Last week we saw the release of SQL Server 2019 CTP 2.5, with enhancements for Big data clusterrs and a Java language SDK for SQL Server. This is the 6th public release of the next version, and one that’s coming at an increasing rate. If you look at the cadence, there was a release in September, then November, then December, about once a month. A long delay at the beginning of the year, but now 3 releases in a month and a half, which lead me to think that they’re getting close to being done with features. I have no idea when the product will release, and I do think that //build/ is a little too close, but I do think that it will release in the next few months.
For fun, I’ll send someone this mug (or a fun one of your choice) if you can guess which day the new version will release. Drop a note in the discussion with your guess.
For SQL Server 2017, we had seven CTPs and 2 RCs. For SQL Server 2016, we had 11 CTPs and 4 RCs. SQL Server 2014, I only had 2 CTPs tracked, though I think this was barely a major release. You can flip back through our build lists and check, but there has been both an increase in the pace of CTP/RC release as well as an increasing volume through the versions.
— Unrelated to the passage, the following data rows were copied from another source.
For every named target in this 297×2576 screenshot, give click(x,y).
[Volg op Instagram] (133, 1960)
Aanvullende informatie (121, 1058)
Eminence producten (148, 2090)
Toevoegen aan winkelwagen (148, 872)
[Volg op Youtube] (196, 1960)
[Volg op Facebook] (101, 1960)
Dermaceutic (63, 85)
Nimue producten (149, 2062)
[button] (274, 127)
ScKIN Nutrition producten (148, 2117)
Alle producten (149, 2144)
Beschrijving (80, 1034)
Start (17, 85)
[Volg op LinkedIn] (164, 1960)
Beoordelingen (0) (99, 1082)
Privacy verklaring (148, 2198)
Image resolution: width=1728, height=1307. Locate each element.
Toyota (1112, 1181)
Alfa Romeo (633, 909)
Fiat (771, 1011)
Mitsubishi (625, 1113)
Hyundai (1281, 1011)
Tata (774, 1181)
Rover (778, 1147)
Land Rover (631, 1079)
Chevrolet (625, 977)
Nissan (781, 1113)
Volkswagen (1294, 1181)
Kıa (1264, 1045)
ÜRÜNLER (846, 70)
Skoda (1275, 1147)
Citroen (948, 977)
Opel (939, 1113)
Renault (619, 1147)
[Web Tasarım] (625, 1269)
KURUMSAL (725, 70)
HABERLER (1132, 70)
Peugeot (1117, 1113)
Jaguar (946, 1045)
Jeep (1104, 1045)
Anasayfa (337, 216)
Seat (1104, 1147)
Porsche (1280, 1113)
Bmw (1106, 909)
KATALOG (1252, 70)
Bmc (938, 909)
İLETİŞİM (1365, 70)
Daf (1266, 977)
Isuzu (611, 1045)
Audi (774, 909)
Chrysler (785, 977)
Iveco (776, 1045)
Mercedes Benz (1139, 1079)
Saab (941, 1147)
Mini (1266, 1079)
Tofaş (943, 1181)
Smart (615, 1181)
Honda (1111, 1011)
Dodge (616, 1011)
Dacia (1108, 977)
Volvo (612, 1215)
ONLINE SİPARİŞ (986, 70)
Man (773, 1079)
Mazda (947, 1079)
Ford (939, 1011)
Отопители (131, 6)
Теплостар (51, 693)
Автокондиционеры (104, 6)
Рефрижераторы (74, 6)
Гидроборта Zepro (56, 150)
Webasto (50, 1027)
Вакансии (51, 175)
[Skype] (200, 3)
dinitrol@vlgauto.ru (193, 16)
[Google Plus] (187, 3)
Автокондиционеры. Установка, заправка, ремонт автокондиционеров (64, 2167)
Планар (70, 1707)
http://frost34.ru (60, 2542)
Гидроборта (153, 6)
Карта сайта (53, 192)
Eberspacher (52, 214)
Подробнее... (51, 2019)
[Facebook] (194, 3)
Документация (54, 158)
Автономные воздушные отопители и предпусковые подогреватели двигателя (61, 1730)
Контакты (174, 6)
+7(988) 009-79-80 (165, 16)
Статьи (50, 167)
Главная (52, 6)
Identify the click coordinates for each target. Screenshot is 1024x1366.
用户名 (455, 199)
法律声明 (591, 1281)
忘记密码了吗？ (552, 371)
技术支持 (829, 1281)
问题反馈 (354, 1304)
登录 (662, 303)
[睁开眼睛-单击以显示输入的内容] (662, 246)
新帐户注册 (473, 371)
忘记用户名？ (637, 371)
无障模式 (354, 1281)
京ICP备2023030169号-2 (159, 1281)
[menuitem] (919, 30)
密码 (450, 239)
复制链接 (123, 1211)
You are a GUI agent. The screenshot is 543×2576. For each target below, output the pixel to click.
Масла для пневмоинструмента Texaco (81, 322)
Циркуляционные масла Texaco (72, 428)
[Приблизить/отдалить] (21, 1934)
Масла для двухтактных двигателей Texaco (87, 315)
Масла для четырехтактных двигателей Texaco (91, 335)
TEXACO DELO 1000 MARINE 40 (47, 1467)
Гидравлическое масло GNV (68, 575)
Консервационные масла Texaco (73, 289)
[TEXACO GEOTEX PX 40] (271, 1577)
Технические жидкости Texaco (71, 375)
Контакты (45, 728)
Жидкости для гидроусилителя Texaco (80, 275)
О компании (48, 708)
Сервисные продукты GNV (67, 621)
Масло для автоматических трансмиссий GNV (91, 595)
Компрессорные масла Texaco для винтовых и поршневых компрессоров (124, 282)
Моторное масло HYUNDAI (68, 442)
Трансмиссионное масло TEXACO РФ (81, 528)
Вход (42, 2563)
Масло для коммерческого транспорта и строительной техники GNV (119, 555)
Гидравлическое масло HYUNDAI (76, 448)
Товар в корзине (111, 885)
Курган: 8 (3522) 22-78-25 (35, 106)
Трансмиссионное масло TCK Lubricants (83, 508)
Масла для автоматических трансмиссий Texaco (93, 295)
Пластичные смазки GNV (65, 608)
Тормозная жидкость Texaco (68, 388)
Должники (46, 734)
I think this is a direct result of an better engineering process that has adopted DevOps to ensure the release of software is easier than ever.
I have to admit I’m torn on this. There is some effort to download and update software, and at times these versions have to be uninstalled to install a new version. That makes sense, and I certainly don’t want them spending time ensuring they can upgrade between CTPs if they can fix some bugs instead. Even if i have time to install the software and check a few things, I often don’t want to then recheck a number of things that used to work, and like many people, I probably just check one or two new things. Or if I haven’t finished checking something from a previous CTP, I might stick with that version.
This is one place that I think containers can really change the world. I can get the updated software without effort. Other than the download, starting a CTP 2.5 image is no different than starting a CTP 2.4 image. There is still a challenge with data files, but in a very rapdily changing world, we want to be able to upgrade quickly. With the changes made with CUs to allow roll forward and roll back, containers make even more sense. Stop one container, start a new one, same IP, same name, same data, new version of binaries. Upgrade or downgrade.
I’m both excited and intimidated by the new version. There are lots of enhancements that are going to make this a new generation of the platform, but as developers and customers request the use of new features, I’m going to be scrambling to better learn and understand some of the tricks I need to get the system to run well. Of course, with Intelligent Query Processing, maybe I’ll have a bit more free time away from some of the poor code that I’m stuck running.